Walter Pollard
- Pollard with West Ham United

Personal information
- Full name: Walter Pollard
- Date of birth: 26 September 1906
- Place of birth: Burnley, England
- Date of death: 26 July 1945 (aged 38)
- Height: 5 ft 9 in (1.75 m)
- Position(s): Inside forward

Senior career*
- Years: Team / Apps / (Gls)
- 1925–1929: Burnley / 20 / (4)
- 1929–1933: West Ham United / 37 / (3)
- 1933–1934: Sochaux / ? / (?)
- 1934: Fulham / 0 / (0)
- 1934–1936: Southampton / 23 / (3)
- 1936–1937: Brighton & Hove Albion / 0 / (0)
- 1936–1937: Tunbridge Wells Rangers / ? / (?)

= Walter Pollard =

English footballer

Walter Pollard (26 September 1906 – 26 July 1945) was an English professional footballer who played as an inside forward.

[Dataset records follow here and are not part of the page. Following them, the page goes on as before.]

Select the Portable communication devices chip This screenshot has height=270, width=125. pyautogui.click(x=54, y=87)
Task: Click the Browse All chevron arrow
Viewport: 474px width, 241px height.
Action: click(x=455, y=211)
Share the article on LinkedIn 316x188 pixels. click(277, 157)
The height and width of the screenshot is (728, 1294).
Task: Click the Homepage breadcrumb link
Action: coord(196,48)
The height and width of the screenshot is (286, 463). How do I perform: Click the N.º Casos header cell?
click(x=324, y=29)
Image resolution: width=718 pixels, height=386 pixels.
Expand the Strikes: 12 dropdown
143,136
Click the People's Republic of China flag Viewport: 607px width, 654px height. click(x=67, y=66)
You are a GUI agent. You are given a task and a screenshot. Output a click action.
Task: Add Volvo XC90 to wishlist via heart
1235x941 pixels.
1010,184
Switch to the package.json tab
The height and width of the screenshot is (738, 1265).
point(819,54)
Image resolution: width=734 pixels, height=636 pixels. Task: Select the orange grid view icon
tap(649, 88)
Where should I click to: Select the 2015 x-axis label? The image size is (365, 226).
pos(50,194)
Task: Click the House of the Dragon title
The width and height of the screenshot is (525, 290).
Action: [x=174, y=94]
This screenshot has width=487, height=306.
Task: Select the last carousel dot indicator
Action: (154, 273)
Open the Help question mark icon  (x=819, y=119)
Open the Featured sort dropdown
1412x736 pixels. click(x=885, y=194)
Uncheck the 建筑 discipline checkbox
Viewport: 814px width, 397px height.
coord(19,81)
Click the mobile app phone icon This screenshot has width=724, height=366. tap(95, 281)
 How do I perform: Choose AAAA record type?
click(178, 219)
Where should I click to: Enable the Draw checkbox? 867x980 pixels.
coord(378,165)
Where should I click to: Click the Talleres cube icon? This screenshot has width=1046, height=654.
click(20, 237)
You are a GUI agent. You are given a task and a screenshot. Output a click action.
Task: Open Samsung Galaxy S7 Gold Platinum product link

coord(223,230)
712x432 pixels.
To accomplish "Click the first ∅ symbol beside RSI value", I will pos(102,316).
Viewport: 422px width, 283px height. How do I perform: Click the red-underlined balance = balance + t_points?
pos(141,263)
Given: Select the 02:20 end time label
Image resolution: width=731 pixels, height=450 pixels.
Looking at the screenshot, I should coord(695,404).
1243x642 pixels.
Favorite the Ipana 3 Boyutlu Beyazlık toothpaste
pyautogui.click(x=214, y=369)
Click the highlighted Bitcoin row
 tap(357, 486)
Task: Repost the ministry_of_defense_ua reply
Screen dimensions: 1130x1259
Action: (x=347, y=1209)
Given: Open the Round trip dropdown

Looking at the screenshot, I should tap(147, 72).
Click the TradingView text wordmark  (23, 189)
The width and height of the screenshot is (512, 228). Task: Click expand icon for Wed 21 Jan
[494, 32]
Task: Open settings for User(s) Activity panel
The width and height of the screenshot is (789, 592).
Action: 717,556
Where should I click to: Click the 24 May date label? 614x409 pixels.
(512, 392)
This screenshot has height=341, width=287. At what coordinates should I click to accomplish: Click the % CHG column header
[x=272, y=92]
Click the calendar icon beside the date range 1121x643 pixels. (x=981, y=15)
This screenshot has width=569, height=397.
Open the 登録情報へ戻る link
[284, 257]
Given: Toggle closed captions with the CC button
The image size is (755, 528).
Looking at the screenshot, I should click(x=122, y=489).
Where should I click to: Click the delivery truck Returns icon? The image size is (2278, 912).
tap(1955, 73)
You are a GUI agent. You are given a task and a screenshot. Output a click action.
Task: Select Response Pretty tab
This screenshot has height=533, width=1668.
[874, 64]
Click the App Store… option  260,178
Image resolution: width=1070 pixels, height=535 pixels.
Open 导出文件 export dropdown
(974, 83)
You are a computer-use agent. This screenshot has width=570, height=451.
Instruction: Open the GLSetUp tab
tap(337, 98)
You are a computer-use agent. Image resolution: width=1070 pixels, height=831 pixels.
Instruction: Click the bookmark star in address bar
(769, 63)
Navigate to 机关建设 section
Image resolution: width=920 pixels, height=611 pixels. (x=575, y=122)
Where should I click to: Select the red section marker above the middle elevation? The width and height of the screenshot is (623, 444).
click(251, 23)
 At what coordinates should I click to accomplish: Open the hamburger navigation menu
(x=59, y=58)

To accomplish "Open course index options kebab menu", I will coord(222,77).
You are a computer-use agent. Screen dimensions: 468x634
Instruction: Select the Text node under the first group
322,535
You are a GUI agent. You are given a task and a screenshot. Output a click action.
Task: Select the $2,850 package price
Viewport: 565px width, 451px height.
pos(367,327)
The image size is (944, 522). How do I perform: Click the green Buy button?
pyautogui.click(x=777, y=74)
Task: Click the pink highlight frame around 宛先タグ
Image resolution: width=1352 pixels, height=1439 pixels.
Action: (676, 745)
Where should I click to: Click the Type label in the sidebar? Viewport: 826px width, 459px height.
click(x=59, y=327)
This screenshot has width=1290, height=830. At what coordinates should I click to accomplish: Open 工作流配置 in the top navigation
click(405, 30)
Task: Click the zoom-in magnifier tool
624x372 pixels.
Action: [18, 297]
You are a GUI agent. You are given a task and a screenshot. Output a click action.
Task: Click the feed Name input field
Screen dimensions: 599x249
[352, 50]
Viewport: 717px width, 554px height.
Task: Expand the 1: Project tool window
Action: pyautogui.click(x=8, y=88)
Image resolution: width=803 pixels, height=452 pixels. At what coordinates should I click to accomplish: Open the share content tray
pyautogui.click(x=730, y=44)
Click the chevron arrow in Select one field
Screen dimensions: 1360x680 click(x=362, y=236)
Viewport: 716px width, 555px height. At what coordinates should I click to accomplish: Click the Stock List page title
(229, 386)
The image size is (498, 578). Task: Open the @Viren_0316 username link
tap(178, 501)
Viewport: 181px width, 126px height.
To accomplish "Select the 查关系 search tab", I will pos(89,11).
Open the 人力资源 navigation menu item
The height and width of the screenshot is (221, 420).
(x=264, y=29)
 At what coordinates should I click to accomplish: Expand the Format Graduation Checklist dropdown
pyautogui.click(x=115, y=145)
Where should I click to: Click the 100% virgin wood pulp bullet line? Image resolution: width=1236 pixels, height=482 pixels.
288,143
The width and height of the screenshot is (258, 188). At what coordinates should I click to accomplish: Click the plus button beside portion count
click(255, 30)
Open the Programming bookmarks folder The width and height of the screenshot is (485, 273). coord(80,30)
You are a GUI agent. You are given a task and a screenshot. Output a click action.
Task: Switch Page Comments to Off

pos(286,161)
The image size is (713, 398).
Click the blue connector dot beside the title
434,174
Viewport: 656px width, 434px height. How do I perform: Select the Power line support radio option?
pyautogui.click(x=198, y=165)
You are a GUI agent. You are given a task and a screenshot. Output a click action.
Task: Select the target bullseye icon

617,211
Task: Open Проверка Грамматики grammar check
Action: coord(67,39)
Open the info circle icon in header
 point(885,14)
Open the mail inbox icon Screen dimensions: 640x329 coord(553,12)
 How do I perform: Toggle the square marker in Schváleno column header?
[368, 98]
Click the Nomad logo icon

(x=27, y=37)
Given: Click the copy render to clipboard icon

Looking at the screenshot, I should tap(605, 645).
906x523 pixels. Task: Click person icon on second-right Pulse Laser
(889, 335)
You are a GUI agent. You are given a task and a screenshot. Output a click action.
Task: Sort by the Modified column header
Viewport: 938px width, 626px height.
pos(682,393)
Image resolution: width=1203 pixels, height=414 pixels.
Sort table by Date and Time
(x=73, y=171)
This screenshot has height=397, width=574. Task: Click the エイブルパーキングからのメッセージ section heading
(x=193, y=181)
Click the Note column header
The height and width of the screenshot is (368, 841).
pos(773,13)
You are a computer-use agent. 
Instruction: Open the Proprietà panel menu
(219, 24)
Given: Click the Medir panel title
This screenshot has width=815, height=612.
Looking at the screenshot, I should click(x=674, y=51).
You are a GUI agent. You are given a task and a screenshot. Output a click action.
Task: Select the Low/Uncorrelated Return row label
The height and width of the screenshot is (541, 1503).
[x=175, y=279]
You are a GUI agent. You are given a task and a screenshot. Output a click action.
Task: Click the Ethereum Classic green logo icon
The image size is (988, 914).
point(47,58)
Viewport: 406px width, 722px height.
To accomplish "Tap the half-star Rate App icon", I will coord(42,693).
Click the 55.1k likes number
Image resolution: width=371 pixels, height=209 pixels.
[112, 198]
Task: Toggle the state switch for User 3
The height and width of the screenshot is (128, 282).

Pollard died from a heart attack, aged 38, in 1945.

== Early years ==
Pollard was born 26 September 1906 in Burnley Lancashire to Robert Pollard and Margaret Ellen Atkinson. He was the youngest of three sons. The family lived at 55 Nairne Street in Burnley. Walter's father was a moulder of sanitary wares. By 1921, aged fourteen, Walter worked as a cotton weaver for the Wood Top Manufacturing Company in Burnley. By this time, the family had moved a few doors down to 68 Nairne Street.

Pollard married Gladys May Harrison in the September quarter of 1935 in West Ham.

== Death ==
Pollard died from a heart attack 26 July 1945 in Ilford, Essex. He was just 38 years old.